To safely navigate home recovery, St. Bernards uses a non-opioid protocol combining anti-inflammatories, nerve blockers, and acetaminophen. Central to this is Goldfinch Health’s “Nurse Navigator” system, tracking patients post-discharge.

“That nurse navigator talks the patient through everything in the kit and then gives them a call on the back end,” Hobby emphasized. “We’ve seen that the nurse navigator reassures patients and intervenes on some things that have helped their post-operative period aside from the narcotics.”

| READ MORE: Billion Pill Pledge Initiative Brings Opioid Settlement Dollars to Craighead County

Concurrently, NEA Baptist implemented the “Billion Pill Pledge”, matching regional reduction strategies with its own ERAS surgical standards.

“The transition was not really anything new to us,” said Stephanie Taylor, associate administrator at NEA Baptist. “The approach and the principles that this company, Goldfinch, is using aligned with something we had already been working on.”

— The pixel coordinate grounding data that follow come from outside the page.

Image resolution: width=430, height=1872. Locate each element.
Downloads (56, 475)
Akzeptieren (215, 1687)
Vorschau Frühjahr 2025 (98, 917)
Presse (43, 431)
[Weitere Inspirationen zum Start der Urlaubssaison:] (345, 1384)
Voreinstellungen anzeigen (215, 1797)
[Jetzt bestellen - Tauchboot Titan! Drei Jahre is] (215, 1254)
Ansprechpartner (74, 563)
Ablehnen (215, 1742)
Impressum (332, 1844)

Like St. Bernards, NEA Baptist counteracts patient expectation for opioids through a multi-layered education pipeline. Doctors initiate the non-opioid dialogue during consultations, reinforced by pre-admission coordinators.

“You initially have the physician conversation with the patient learning and talking through and setting those expectations,” Taylor explained. “Then, we have a secondary clinical person who continues that conversation … It is reinforced at that point.”

Once discharged, integrated transitional care teams and case managers monitor post-operative progress to ensure pain is managed effectively.

However, Taylor notes true long-term success requires breaking down one persistent bottleneck: the communication data deficit between health systems. While state-level logs exist, the region lacks an automatic, real-time data network to track medication histories seamlessly.

“That closed-loop communication between the medical systems is probably an opportunity so that we would be able to track a patient’s prescribing medication management and prescription logs,” Taylor said. “The state does have something in place. It’s just making sure that everybody takes the time to go and do that, and then really connecting the dots.”